Vingt ans plus tard, les 35 heures sont toujours là malgré les nombreux coups de boutoir infligés par les gouvernements successifs, qui les ont sérieusement affaiblies. Jusqu'à récemment encore à travers la loi Travail de El Khomri ou bien encore les ordonnances de Mme Pénicaud. Si tous les salariés ne travaillent pas 35 heures, tant s'en faut, le dispositif légal constitue une digue contre les durées du travail à rallonge, et un point de repère pour revendiquer le paiement des heures supplémentaires.
Même les salariés soumis au régime des forfaits disposent d'outils pour encadrer la durée du travail. « On a répandu des idées selon lesquelles la France pourrait aller mieux en travaillant moins, c'étaient des idées fausses », a plaidé Emmanuel Macron, en 2015, à l'université du Medef.
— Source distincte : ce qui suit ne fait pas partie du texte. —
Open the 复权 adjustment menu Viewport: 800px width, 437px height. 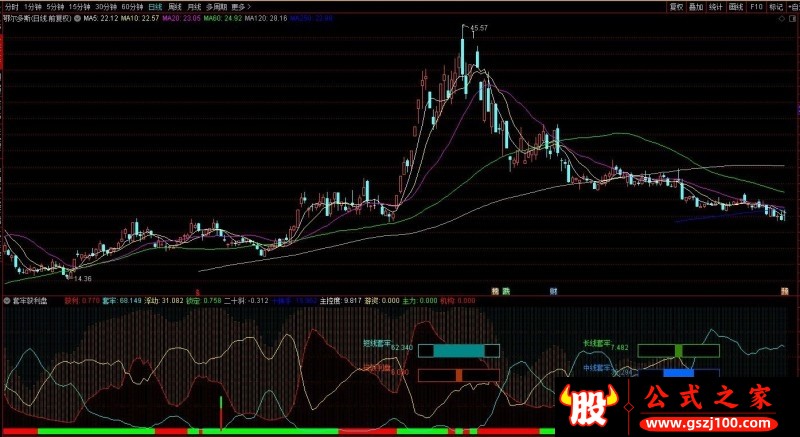tap(676, 7)
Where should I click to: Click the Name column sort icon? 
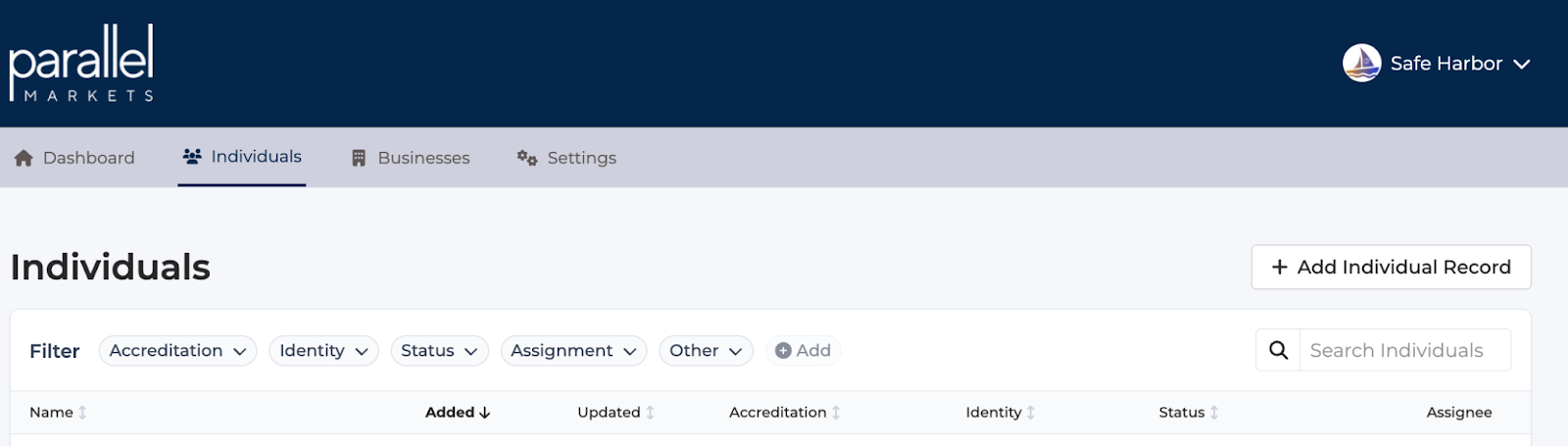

Il est pourtant juste qu'une partie des gains de productivité engrangés par le travail des salariés leur reviennent pour financer une réduction du temps de travail sur la semaine, l'année ou la vie entière.
La question était d'actualité hier avec les 35 heures, elle l'est aujourd'hui avec les retraites, et le sera demain avec les 32 heures revendiquées par la CGT. Parce que c'est le sens de l'histoire…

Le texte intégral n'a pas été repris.